Material provided:
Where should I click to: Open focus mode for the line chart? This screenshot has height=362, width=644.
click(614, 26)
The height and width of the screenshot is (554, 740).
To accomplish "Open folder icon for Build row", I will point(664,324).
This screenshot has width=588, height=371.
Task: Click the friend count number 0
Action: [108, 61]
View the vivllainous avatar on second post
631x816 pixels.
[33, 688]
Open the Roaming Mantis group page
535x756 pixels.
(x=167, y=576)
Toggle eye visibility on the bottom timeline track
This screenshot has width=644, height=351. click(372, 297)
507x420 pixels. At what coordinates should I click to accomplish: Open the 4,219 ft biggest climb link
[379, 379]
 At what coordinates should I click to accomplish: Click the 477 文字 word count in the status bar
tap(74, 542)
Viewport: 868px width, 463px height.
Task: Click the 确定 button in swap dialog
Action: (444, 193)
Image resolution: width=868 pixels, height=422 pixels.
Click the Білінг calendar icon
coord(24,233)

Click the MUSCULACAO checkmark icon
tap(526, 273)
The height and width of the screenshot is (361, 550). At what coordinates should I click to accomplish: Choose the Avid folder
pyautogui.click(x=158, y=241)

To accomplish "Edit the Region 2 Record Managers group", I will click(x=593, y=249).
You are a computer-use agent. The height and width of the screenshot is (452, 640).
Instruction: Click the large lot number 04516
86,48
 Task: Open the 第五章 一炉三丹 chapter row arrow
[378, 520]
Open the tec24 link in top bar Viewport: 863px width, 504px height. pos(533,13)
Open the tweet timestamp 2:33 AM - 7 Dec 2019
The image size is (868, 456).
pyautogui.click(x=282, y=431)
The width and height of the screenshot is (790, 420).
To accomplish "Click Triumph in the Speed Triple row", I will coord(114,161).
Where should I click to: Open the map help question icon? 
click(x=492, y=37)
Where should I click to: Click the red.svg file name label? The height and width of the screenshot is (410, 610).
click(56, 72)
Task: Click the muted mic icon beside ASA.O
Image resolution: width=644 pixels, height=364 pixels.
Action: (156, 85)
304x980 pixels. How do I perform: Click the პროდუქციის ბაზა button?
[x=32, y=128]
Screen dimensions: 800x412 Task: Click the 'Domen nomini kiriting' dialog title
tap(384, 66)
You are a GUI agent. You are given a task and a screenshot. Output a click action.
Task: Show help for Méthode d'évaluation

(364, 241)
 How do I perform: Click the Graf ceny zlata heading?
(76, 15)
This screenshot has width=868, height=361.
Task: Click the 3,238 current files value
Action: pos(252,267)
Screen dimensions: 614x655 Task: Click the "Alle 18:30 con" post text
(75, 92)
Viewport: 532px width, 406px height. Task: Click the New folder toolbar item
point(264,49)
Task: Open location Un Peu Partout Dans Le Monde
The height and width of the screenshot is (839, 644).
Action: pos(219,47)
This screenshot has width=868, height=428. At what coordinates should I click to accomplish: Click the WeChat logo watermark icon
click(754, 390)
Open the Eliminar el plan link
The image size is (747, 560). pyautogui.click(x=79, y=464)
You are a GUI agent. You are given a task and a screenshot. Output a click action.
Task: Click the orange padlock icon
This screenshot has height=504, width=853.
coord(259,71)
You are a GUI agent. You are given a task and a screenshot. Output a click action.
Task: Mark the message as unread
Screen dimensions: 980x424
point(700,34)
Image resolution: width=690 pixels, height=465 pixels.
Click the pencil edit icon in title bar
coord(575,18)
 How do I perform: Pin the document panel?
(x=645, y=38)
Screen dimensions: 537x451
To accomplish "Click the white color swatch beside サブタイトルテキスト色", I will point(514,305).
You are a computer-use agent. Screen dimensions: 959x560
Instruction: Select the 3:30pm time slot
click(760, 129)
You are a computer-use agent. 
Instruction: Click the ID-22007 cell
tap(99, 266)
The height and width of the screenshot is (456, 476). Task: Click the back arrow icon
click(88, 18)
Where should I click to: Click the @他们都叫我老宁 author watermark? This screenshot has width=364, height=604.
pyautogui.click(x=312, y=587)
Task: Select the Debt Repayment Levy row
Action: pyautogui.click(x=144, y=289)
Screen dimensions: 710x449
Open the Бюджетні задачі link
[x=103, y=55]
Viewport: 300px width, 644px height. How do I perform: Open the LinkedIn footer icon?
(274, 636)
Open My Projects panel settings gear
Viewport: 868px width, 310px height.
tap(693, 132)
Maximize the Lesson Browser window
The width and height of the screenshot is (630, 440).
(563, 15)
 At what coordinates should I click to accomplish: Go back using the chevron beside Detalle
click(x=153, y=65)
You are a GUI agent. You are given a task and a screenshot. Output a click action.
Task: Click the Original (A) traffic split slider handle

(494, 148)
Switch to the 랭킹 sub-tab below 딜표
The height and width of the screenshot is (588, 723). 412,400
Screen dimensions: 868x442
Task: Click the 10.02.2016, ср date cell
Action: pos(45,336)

What the task requires: All lines in the listing above should be written out again exactly.

Problem solution:
Where should I click to: Open focus mode for the line chart? This screenshot has height=362, width=644.
click(614, 26)
The height and width of the screenshot is (554, 740).
To accomplish "Open folder icon for Build row", I will point(664,324).
This screenshot has width=588, height=371.
Task: Click the friend count number 0
Action: [108, 61]
View the vivllainous avatar on second post
631x816 pixels.
[33, 688]
Open the Roaming Mantis group page
535x756 pixels.
(x=167, y=576)
Toggle eye visibility on the bottom timeline track
This screenshot has width=644, height=351. click(372, 297)
507x420 pixels. At what coordinates should I click to accomplish: Open the 4,219 ft biggest climb link
[379, 379]
 At what coordinates should I click to accomplish: Click the 477 文字 word count in the status bar
tap(74, 542)
Viewport: 868px width, 463px height.
Task: Click the 确定 button in swap dialog
Action: (444, 193)
Image resolution: width=868 pixels, height=422 pixels.
Click the Білінг calendar icon
coord(24,233)

Click the MUSCULACAO checkmark icon
tap(526, 273)
The height and width of the screenshot is (361, 550). At what coordinates should I click to accomplish: Choose the Avid folder
pyautogui.click(x=158, y=241)

To accomplish "Edit the Region 2 Record Managers group", I will click(x=593, y=249).
You are a computer-use agent. The height and width of the screenshot is (452, 640).
Instruction: Click the large lot number 04516
86,48
 Task: Open the 第五章 一炉三丹 chapter row arrow
[378, 520]
Open the tec24 link in top bar Viewport: 863px width, 504px height. pos(533,13)
Open the tweet timestamp 2:33 AM - 7 Dec 2019
The image size is (868, 456).
pyautogui.click(x=282, y=431)
The width and height of the screenshot is (790, 420).
To accomplish "Click Triumph in the Speed Triple row", I will coord(114,161).
Where should I click to: Open the map help question icon? 
click(x=492, y=37)
Where should I click to: Click the red.svg file name label? The height and width of the screenshot is (410, 610).
click(56, 72)
Task: Click the muted mic icon beside ASA.O
Image resolution: width=644 pixels, height=364 pixels.
Action: (156, 85)
304x980 pixels. How do I perform: Click the პროდუქციის ბაზა button?
[x=32, y=128]
Screen dimensions: 800x412 Task: Click the 'Domen nomini kiriting' dialog title
tap(384, 66)
You are a GUI agent. You are given a task and a screenshot. Output a click action.
Task: Show help for Méthode d'évaluation

(364, 241)
 How do I perform: Click the Graf ceny zlata heading?
(76, 15)
This screenshot has width=868, height=361.
Task: Click the 3,238 current files value
Action: pos(252,267)
Screen dimensions: 614x655 Task: Click the "Alle 18:30 con" post text
(75, 92)
Viewport: 532px width, 406px height. Task: Click the New folder toolbar item
point(264,49)
Task: Open location Un Peu Partout Dans Le Monde
The height and width of the screenshot is (839, 644).
Action: pos(219,47)
This screenshot has width=868, height=428. At what coordinates should I click to accomplish: Click the WeChat logo watermark icon
click(754, 390)
Open the Eliminar el plan link
The image size is (747, 560). pyautogui.click(x=79, y=464)
You are a GUI agent. You are given a task and a screenshot. Output a click action.
Task: Click the orange padlock icon
This screenshot has height=504, width=853.
coord(259,71)
You are a GUI agent. You are given a task and a screenshot. Output a click action.
Task: Mark the message as unread
Screen dimensions: 980x424
point(700,34)
Image resolution: width=690 pixels, height=465 pixels.
Click the pencil edit icon in title bar
coord(575,18)
 How do I perform: Pin the document panel?
(x=645, y=38)
Screen dimensions: 537x451
To accomplish "Click the white color swatch beside サブタイトルテキスト色", I will point(514,305).
You are a computer-use agent. Screen dimensions: 959x560
Instruction: Select the 3:30pm time slot
click(760, 129)
You are a computer-use agent. 
Instruction: Click the ID-22007 cell
tap(99, 266)
The height and width of the screenshot is (456, 476). Task: Click the back arrow icon
click(88, 18)
Where should I click to: Click the @他们都叫我老宁 author watermark? This screenshot has width=364, height=604.
pyautogui.click(x=312, y=587)
Task: Select the Debt Repayment Levy row
Action: pyautogui.click(x=144, y=289)
Screen dimensions: 710x449
Open the Бюджетні задачі link
[x=103, y=55]
Viewport: 300px width, 644px height. How do I perform: Open the LinkedIn footer icon?
(274, 636)
Open My Projects panel settings gear
Viewport: 868px width, 310px height.
tap(693, 132)
Maximize the Lesson Browser window
The width and height of the screenshot is (630, 440).
(563, 15)
 At what coordinates should I click to accomplish: Go back using the chevron beside Detalle
click(x=153, y=65)
You are a GUI agent. You are given a task and a screenshot. Output a click action.
Task: Click the Original (A) traffic split slider handle

(494, 148)
Switch to the 랭킹 sub-tab below 딜표
The height and width of the screenshot is (588, 723). 412,400
Screen dimensions: 868x442
Task: Click the 10.02.2016, ср date cell
Action: pos(45,336)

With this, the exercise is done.